*EXERCISE DIRECTIONS:* List each line of the entries below that contains the string "height", reproducing every such line in full.

--- Start of EXTRACTED INFORMATION ---

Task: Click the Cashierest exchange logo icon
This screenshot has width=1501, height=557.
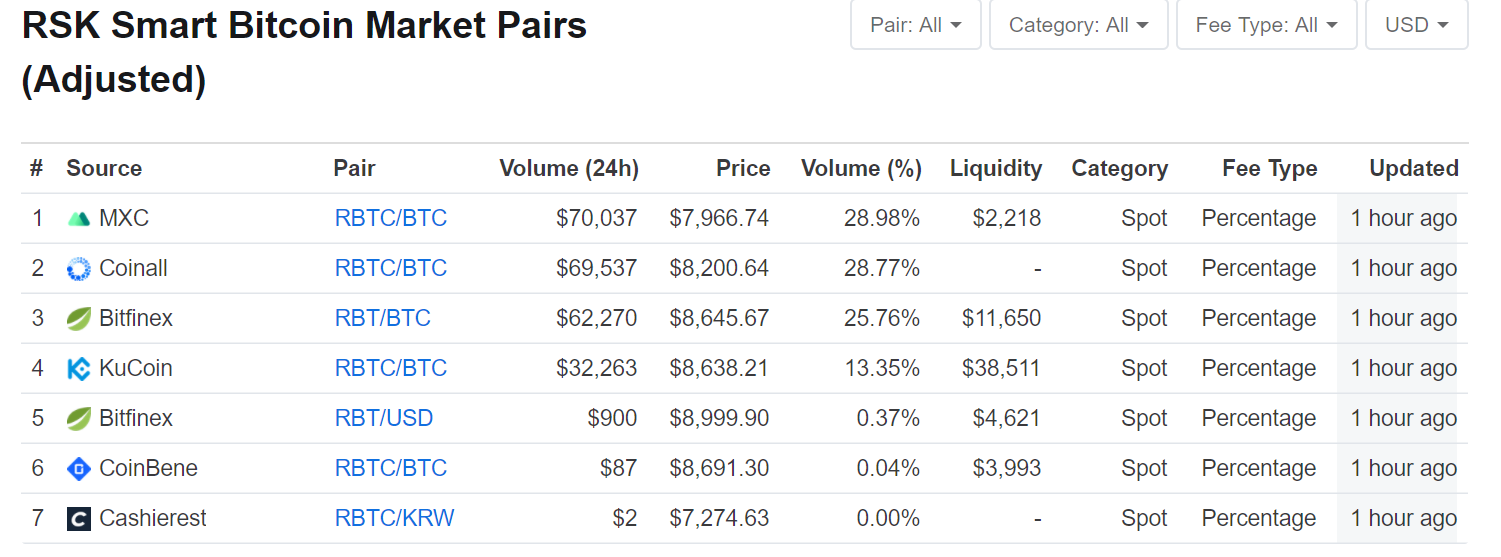Action: click(79, 519)
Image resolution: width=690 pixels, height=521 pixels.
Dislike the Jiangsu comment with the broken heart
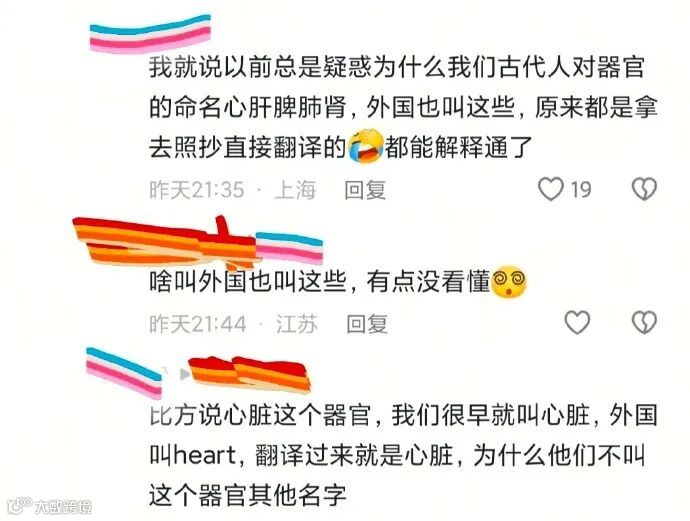644,323

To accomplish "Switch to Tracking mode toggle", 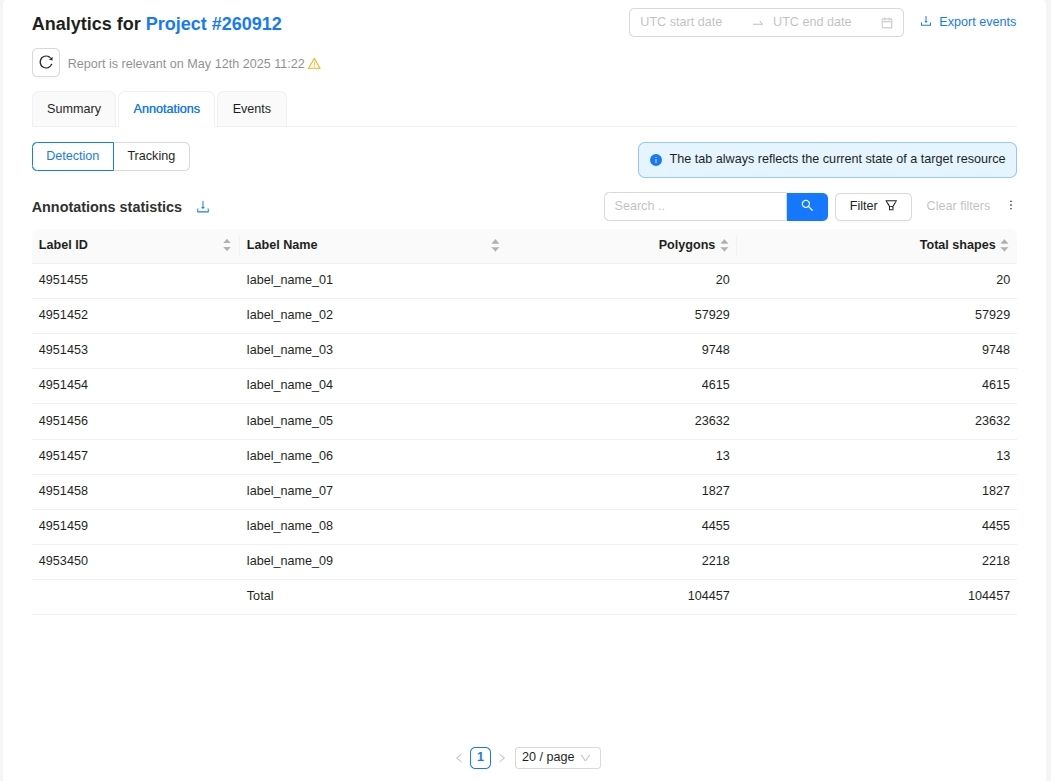I will point(151,156).
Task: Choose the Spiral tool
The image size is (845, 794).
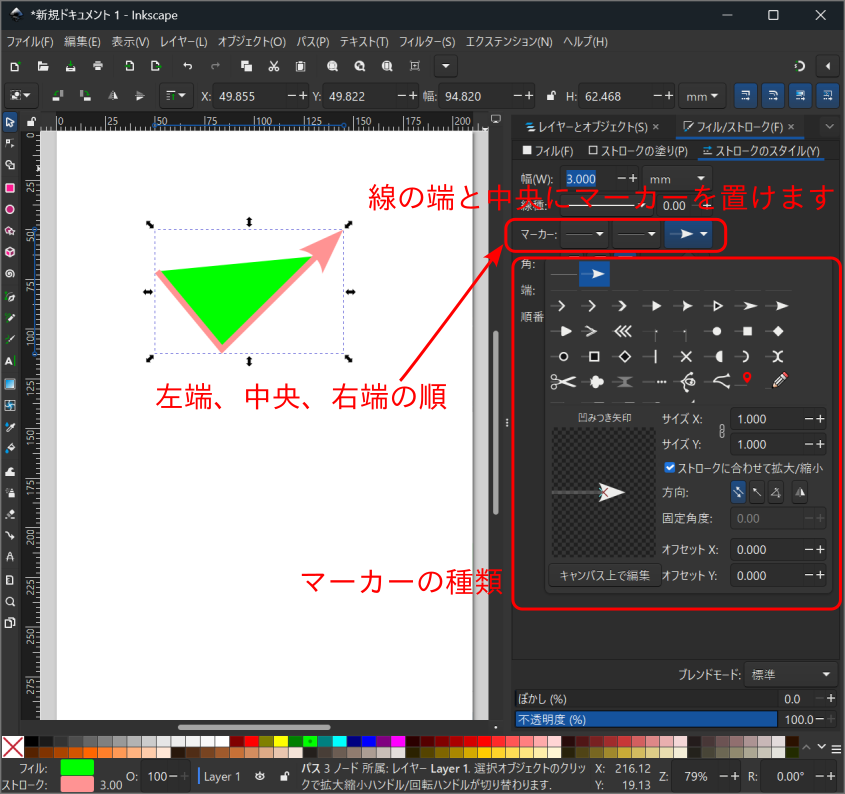Action: (x=10, y=273)
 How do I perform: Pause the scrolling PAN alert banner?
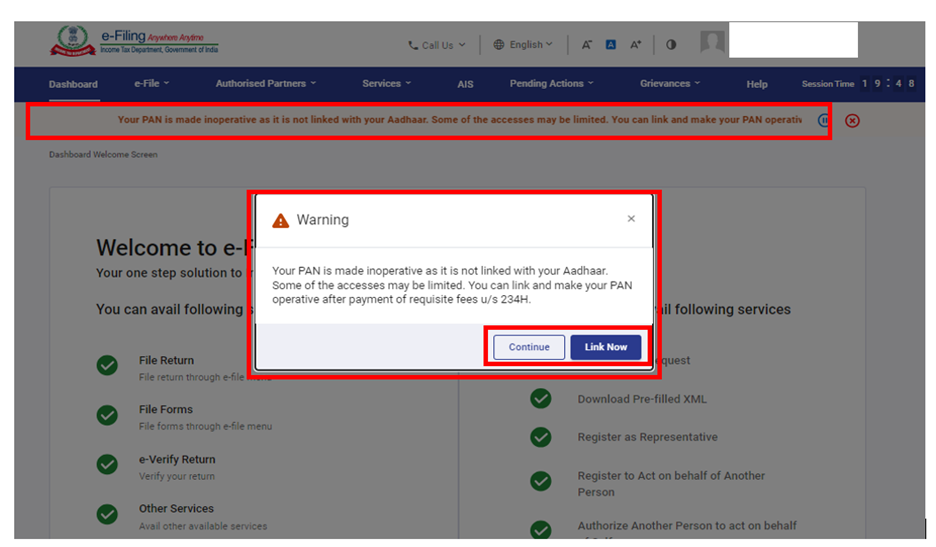(824, 120)
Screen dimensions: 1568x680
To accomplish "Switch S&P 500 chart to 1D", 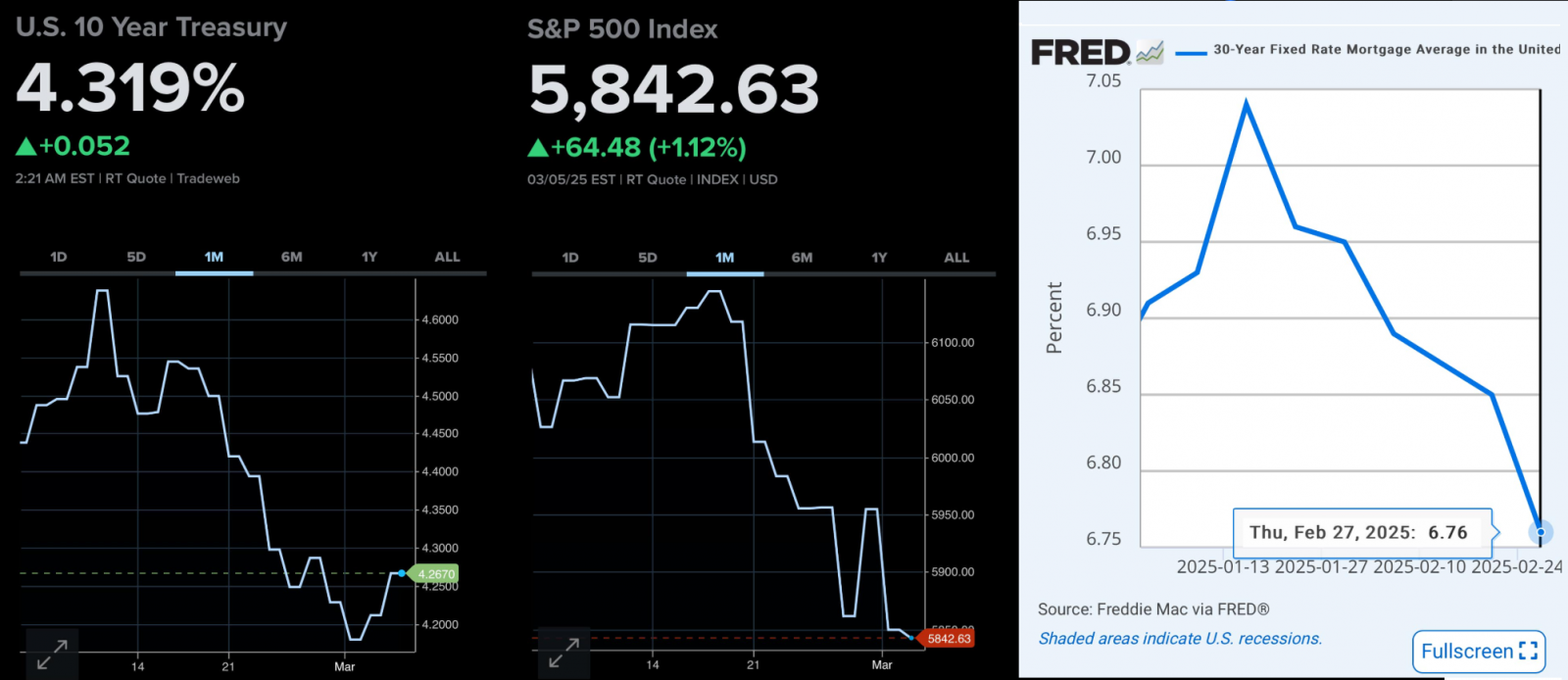I will click(x=570, y=258).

--- End of EXTRACTED INFORMATION ---

*WRITTEN ANSWER:*
This screenshot has width=1501, height=557.
Image resolution: width=690 pixels, height=521 pixels.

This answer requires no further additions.